La semaine dernière, je terminais mes emplettes de Noël. Comme chaque année, ça n’a pas été très long, car je déteste le magasinage. La cohue dans les magasins, la chasse effrénée aux aubaines, les errements sans fin dans les stationnements pour garer sa voiture, très peu pour moi. Depuis quelques années, un autre désagrément est venu s’ajouter, de façon insidieuse, à ce magasinage : la musique.
Non pas que je déteste la musique de Noël, bien au contraire. Seulement, celle qu’on me sert participe à un inconfort que je subis déjà toute l’année : celui d’avoir l’impression de vivre sur une terre étrangère. Car, voyez-vous, la musique qu’on me propose est unilingue, exclusivement anglophone. Je pourrais magasiner à Calgary ou à Los Angeles et j’entendrais exactement la même musique.

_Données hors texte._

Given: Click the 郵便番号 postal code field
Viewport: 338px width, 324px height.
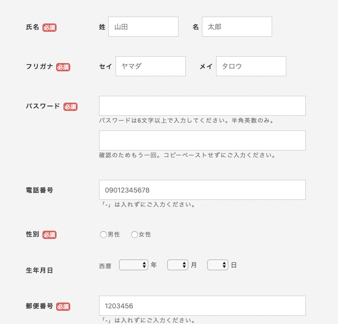Looking at the screenshot, I should [202, 305].
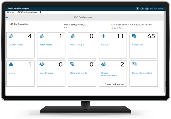Click the User Groups people icon

pos(42,64)
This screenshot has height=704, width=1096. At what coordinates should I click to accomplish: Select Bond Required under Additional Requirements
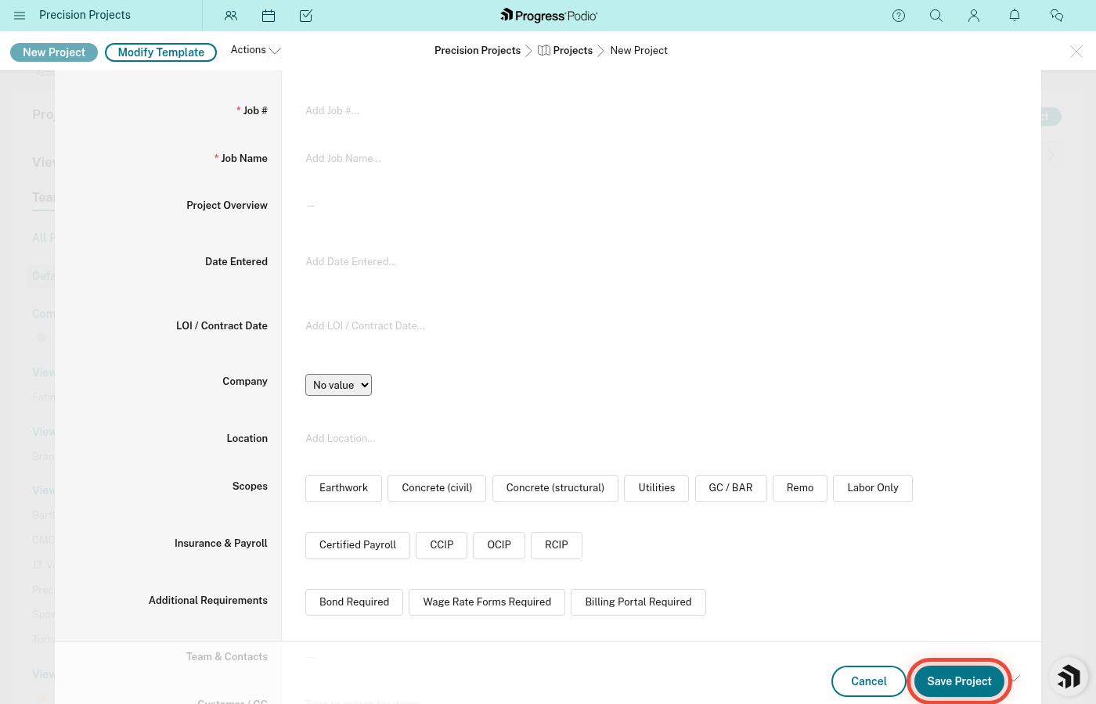(x=354, y=602)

Je sentais l’affaire venir depuis quelques années. Je me rappelle encore l’accueil qu’on avait fait à Pierre Karl Péladeau et à son « En français, SVP » prononcé en Abitibi lors d’un spectacle en anglais du groupe québécois Groenland il y a près de trois ans. On a accueilli sa remarque comme celle d’un demeuré, d’un vieux mononcle dépassé. Parce que, bien entendu, comme chacun le sait, le français, c’est tellement pas cool.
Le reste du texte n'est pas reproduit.